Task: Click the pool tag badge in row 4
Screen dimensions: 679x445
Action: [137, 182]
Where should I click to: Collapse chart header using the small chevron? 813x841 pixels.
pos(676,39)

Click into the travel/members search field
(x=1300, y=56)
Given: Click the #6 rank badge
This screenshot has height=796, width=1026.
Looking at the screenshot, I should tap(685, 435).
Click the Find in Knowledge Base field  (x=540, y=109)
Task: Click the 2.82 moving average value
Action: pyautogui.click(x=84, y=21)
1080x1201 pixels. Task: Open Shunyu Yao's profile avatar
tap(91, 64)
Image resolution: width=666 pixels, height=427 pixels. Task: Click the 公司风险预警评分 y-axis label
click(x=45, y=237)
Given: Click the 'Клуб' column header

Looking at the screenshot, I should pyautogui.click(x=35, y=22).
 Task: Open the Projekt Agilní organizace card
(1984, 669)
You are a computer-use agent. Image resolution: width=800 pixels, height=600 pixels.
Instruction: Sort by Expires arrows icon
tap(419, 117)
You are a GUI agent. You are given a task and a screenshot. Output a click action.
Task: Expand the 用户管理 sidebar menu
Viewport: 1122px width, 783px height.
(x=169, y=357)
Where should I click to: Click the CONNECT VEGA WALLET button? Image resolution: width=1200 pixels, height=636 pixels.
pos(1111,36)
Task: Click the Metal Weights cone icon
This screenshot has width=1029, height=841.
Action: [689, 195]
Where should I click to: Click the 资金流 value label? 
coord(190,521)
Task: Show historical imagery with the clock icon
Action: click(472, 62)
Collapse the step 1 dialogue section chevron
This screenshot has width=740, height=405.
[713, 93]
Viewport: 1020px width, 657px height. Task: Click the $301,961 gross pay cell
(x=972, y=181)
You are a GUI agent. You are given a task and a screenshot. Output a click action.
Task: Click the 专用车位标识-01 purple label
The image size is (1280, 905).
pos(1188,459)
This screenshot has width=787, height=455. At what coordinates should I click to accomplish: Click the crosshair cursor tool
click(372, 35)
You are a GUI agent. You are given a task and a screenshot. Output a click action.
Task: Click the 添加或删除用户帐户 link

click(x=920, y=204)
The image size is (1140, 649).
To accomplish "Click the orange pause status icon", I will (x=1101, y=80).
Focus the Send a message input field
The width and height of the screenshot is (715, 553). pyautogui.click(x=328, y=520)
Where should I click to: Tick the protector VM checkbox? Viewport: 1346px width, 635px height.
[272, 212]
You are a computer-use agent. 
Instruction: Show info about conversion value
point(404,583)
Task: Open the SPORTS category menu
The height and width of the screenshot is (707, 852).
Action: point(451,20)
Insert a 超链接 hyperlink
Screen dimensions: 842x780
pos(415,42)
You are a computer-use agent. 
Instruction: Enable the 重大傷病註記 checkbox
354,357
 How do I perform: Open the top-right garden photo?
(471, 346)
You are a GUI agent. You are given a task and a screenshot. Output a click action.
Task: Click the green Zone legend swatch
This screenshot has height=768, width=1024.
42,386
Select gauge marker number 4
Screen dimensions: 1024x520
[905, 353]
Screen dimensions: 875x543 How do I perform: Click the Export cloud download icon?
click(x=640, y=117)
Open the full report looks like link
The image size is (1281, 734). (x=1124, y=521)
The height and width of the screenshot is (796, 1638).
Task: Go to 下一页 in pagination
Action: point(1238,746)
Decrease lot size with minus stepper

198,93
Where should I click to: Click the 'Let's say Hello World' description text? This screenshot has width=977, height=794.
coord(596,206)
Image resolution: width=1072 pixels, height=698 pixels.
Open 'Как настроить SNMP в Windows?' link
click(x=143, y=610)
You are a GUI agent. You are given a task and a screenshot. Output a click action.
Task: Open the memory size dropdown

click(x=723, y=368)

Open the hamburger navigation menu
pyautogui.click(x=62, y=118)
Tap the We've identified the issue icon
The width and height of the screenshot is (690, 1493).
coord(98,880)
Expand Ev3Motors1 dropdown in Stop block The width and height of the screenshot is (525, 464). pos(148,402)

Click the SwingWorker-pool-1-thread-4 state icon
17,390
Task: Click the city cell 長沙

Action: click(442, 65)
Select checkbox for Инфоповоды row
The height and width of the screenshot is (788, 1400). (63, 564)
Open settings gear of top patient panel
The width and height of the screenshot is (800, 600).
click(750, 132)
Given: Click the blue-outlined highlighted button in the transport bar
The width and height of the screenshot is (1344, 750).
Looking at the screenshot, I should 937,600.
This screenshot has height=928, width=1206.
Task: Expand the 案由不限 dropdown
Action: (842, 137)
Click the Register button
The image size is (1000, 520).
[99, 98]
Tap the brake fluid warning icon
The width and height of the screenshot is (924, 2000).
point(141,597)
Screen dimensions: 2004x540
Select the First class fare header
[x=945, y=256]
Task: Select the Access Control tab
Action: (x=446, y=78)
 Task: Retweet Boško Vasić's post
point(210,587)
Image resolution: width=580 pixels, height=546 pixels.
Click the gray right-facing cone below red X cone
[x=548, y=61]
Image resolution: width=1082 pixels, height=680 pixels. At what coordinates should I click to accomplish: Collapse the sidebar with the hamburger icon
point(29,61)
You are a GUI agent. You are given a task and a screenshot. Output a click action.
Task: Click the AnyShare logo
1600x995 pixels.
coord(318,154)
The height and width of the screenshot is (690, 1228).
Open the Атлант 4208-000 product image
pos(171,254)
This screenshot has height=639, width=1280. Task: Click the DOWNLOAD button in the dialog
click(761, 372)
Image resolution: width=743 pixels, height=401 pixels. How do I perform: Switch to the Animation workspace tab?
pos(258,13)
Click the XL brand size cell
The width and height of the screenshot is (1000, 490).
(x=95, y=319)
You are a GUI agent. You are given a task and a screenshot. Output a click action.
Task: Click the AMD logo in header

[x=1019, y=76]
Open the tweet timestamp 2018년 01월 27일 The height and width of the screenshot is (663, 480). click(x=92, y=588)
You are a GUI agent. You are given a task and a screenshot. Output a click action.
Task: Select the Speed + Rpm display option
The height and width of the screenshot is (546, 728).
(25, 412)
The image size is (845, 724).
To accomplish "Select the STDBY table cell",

——————

* [Work instructions]
A line qualifies when it holds the word "badge"; report all qualifying lines from the records above.

* [The completed task]
Task: Click the pool tag badge in row 4
Given: Click the #6 rank badge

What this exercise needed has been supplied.